Bu, iktidardaki anlayışın geçmişi nasıl yok saydığının, yok saymakla kalmayıp, geleceğimiz dediğimiz yavrularımızı nasıl yetiştirmek istediğinin bariz bir örneğidir. Sevgiden yoksun, değerlerinden uzak, insan haklarından bihaber, devletine ve milletine olan sorumluluklarından uzak bir nesil yetiştirmektir. Üzerine basıp geçtiğimiz otun bile bir amaçla yetiştiği vaki iken insana ot kadar bile değer verilmemesinin hangi anlama geldiğinin takdiri asil milletimizindir.
Yine yapılan sadeleştirme ile eski yönetmeliğe göre özel okullarda oluşturulacak Atatürk köşesine “Atatürk’ün büstü veya maskı, fotoğrafı, Türk bayrağı, istiklal marşı ve Atatürk’ün gençliğe hitabesi, madalyon, gravür, fotoğraf, Atatürk’ün eğitimle ilgili sözleri ile kitap tablo ve levhaların yerleştirilmesi zorunluluğu varken” bu hususlar yeni yönetmelikten çıkarılmıştır. Yani geçmişle yaptıkları hesaplaşmayı kendilerince kazanmış, ulus devlet anlayışını yıkmış olmuşlardır.

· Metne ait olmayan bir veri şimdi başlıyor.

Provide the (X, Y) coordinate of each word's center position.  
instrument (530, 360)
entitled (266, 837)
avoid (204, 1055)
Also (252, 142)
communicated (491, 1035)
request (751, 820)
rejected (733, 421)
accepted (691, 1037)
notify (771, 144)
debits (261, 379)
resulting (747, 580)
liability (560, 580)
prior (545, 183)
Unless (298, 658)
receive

Çıkarılan bu yeni yönetmelikle bir başka önemli değişiklikte ise okulların adlarının Türkçe olma zorunluluğu kaldırılarak Türk ismine ve ses bayrağımız olan Türkçemize vurulan darbe ile Türk milletinin adı yok sayılarak sesi kesilmek istenmiştir.
Tüm bu yapılanlar bir yerlerin isteğini yerine getirme, geçmişe olan kinin birikimiyle intikam alma, üretilen etnik gruplara mesaj verme, aziz Türk milletini dinle aldatma ve geleceğimizi karartmadır.
Bunlara dur demesi gerekenler ise konuyu gündeme taşıyıp mecliste hesap sorma yerine, farklı işlerle uğraşarak milleti uyutanlara yardımcı olmaktadırlar.